Participants also discussed energy co-operation, including proposals to build new gas pipelines between Algeria and Spain and Algeria and Italy. Algeria has been eager to benefit more from its gas projects. In September 2006, the government announced that state-owned oil company Sonatrach was to hold a minimum 51% in all oil and gas ventures in the country, up from 20% and 30% previously. New alliances with Russia and active participation in an emerging consortium of gas exporters have raised fears among European importers, especially Italy, that Algeria would try to control energy prices. The Gassi Touil LNG project has slipped schedule as Repsol and Gas Natural have tried to renegotiate terms.
Some $32 billion is to be invested in the two new pipelines (Medgaz into Spain and Galsi into Italy via Sardinia), expansions of existing lines, new LNG facilities to replace the ones destroyed at Skikda in January 2004 and the Gassi Touil integrated upstream and liquefaction project at Arzew. The country elected April 9, 2007, to scrap plans for a 36000-barrel-per-day GTL plant in Tinrhert due to high costs. Energy Minister Chakib Khelil said all three construction bids were too high.
Algeria’s economy has been enjoying the bounty of high oil and gas prices. According to a 2005 report in the Financial Times, the Algerian government had budgeted on $19-per-barrel oil prices but has earned more than three times that.
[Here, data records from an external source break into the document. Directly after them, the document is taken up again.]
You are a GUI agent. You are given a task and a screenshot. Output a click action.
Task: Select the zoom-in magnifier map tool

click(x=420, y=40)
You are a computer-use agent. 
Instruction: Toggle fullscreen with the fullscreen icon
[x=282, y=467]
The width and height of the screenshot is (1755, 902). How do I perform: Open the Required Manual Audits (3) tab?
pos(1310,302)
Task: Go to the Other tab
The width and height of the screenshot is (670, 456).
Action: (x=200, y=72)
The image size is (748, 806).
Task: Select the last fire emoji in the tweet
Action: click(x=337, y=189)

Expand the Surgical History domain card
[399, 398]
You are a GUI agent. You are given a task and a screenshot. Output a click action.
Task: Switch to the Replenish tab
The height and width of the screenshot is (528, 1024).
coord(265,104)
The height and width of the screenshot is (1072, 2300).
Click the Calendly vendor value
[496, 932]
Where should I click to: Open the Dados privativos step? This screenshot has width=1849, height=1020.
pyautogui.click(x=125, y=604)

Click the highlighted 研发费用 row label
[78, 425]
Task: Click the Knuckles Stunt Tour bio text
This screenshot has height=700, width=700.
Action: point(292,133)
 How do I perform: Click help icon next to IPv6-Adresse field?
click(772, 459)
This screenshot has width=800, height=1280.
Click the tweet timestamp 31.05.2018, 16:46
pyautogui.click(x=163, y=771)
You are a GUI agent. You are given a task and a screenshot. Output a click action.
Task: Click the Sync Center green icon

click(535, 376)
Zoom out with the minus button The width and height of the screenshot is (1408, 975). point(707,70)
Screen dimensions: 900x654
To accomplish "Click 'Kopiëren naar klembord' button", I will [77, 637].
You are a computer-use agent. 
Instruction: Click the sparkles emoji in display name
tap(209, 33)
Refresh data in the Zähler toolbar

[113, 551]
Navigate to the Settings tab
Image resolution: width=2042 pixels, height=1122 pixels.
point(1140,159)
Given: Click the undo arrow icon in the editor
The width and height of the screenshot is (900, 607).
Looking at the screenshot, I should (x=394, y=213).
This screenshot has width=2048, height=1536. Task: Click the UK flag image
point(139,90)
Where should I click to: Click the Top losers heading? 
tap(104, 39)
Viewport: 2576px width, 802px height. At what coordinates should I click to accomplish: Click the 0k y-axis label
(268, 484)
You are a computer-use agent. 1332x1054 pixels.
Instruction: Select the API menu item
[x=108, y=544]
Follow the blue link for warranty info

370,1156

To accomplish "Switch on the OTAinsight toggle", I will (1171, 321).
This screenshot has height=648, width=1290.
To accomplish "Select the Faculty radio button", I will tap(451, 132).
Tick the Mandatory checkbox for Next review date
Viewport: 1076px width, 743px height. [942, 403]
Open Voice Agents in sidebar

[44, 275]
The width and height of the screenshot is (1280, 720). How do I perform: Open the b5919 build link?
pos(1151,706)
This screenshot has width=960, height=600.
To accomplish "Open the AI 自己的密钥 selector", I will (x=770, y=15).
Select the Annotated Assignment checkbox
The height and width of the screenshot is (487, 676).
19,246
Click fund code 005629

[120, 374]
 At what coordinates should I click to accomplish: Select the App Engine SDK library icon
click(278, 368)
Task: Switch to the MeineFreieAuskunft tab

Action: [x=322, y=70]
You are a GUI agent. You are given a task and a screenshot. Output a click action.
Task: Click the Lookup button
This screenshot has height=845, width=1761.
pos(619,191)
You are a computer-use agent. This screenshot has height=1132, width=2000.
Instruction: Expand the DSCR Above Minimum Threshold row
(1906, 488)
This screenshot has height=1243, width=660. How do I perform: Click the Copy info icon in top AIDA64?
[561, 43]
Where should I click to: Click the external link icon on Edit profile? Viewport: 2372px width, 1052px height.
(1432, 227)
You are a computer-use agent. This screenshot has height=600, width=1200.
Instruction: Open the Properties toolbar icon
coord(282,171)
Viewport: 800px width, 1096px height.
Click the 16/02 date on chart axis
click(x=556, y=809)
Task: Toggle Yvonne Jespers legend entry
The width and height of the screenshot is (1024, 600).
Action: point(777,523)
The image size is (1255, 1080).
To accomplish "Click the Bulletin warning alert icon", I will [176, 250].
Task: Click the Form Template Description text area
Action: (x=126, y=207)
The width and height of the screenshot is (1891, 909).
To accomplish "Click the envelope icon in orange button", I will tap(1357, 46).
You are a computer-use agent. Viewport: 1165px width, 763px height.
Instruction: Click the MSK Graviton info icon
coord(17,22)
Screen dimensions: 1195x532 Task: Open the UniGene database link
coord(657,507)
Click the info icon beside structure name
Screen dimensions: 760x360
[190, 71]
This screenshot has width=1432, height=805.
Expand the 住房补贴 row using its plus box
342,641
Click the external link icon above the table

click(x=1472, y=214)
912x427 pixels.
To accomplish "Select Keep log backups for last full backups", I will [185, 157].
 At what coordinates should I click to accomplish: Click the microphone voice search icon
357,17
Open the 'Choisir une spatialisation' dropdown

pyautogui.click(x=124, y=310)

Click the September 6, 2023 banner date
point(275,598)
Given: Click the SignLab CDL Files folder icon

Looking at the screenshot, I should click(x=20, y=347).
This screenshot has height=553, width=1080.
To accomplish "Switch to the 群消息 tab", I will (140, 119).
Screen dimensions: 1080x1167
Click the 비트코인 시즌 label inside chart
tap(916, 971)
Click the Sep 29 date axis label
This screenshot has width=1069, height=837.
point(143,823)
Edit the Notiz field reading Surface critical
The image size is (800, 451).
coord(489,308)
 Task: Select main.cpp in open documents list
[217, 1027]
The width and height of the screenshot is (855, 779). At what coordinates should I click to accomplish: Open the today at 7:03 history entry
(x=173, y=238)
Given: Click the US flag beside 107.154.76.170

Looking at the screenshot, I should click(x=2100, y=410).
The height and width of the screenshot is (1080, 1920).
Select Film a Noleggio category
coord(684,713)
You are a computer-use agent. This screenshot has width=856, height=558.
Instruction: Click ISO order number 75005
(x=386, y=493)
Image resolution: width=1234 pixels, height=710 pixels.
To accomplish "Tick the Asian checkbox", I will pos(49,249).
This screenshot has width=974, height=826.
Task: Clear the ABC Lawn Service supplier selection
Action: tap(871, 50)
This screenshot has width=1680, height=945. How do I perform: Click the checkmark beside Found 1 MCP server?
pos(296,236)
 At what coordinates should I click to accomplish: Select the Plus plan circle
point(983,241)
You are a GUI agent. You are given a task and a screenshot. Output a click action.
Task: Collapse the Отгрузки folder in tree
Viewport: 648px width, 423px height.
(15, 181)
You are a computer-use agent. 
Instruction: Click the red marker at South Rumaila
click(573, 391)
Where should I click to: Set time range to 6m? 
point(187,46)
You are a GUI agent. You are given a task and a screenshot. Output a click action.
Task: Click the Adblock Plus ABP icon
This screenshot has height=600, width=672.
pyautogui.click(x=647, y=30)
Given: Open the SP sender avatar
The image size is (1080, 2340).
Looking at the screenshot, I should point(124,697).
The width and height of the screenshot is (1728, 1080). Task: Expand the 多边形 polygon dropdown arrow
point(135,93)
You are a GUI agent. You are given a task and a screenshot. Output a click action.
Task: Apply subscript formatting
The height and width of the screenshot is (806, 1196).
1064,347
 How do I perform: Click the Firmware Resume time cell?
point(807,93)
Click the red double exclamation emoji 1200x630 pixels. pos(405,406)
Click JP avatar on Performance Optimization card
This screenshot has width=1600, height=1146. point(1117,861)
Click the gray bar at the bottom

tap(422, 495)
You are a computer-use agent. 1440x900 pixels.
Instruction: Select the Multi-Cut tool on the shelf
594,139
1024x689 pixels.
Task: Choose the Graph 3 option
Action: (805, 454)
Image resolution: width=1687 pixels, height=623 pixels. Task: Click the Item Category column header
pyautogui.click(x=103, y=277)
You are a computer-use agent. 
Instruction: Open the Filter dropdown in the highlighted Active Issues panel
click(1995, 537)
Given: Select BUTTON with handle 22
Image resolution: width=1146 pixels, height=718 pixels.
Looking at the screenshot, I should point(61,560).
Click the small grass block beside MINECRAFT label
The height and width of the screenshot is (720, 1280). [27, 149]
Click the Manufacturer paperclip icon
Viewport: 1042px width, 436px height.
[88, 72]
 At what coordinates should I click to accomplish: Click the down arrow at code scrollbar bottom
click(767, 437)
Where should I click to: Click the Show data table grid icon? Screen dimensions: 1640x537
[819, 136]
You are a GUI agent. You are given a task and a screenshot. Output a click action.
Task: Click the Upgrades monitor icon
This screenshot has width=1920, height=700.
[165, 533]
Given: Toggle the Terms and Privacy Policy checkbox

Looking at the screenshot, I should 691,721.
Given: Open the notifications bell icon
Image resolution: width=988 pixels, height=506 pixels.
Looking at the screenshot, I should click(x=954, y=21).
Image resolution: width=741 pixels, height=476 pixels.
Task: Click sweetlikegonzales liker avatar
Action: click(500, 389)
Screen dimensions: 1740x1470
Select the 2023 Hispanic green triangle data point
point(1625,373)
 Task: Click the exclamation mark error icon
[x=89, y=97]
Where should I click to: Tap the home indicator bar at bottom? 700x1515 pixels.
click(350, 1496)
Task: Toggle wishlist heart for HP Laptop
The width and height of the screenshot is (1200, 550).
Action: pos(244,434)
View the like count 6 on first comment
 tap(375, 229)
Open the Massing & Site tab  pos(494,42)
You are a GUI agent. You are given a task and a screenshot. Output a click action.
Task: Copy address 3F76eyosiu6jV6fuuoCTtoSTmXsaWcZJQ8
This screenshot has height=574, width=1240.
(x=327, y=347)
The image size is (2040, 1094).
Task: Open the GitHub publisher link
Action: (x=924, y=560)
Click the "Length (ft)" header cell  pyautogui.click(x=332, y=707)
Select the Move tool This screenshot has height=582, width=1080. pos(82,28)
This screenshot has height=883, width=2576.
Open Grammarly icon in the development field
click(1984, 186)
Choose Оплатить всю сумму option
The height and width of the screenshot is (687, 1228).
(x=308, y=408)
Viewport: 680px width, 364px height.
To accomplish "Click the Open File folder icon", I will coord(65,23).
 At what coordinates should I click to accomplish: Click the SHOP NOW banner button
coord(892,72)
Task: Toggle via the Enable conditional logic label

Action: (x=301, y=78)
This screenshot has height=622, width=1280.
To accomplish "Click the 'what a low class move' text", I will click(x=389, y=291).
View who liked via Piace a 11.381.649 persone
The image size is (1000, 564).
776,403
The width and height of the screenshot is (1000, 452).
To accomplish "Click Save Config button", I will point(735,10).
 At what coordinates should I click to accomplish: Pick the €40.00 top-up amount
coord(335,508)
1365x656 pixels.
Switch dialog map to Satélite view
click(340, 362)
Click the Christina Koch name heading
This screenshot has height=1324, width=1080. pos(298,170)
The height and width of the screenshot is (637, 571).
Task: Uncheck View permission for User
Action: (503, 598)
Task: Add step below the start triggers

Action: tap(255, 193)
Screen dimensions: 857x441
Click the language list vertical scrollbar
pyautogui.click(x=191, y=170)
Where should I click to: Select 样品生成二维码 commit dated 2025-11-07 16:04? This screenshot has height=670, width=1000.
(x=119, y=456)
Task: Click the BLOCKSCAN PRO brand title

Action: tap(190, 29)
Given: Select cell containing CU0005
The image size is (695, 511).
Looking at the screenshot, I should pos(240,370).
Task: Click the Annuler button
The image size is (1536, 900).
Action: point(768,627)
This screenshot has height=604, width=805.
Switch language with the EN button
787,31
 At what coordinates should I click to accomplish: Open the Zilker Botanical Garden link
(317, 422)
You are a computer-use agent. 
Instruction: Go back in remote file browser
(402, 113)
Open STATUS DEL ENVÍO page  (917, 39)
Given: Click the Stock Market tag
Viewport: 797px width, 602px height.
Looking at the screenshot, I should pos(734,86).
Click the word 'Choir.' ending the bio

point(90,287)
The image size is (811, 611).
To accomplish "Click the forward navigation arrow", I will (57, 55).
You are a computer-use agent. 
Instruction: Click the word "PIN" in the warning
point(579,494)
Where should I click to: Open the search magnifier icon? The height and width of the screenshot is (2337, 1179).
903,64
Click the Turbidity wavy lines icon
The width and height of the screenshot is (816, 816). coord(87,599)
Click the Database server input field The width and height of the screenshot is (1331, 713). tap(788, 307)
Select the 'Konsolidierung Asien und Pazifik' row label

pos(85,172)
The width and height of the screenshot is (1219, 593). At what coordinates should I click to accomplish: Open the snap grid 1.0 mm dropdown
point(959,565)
As a result, the nation has accumulated a war chest of foreign reserves.
Algeria ranks among the Bahamas, Israel, Morocco and Russia in the Organization for Economic Cooperation and Development’s (OECD) third-risk group. The OECD ranks nations into four categories of risk – the lower the ranking, the lower the insurance rates for foreign and sovereign investments.
“Algeria’s rising fortunes in the oil and gas industry have provided a rare opportunity for the government to modernize the economy while cushioning the social impact of reform,” reported Financial Times analyst, William Wallis, late in 2005. “With the remaining embers from civil war in the 1990s showing signs of burning out and record oil and gas production, the country is now chasing Egypt’s position as the African continent’s second largest economy.”
And, now with the September 2006 law, which requires Sonatrach to own majority stakes in all Algerian oil and gas ventures, Algeria intends to grow even faster. The nation currently exports more than 6.5 billion cubic feet per day (65 billion cubic meters per year) of natural gas. Three-fifths of which flows via two existing pipelines to Spain and Italy.
Khelil wants this to expand to 10.5 bcfd (105 bcmy) by the end of 2010 (see Table 1). At $6/MMBtu, this would represent a revenue stream of $23 billion annually. But, unilateral moves to win Sonatrach, the Algerian state oil monopoly, majority stakes in all hydrocarbon projects have international oil companies rethinking their positions.
Repsol-YPF, which holds exploration and production contracts in several blocks in Algeria and has a 48% stake in the planned $2.1-billion Gassi Touil integrated LNG project, has announced that it is trying to renegotiate its deal.
Spain has limited its imports of natural gas from Algeria, building six new LNG terminals to diversify its natural gas supplies. Italy also has cause to worry, as nearly three quarters of its natural gas comes from either Russia or Algeria. Russia and Algeria have become new friends, working enthusiastically on several energy joint ventures.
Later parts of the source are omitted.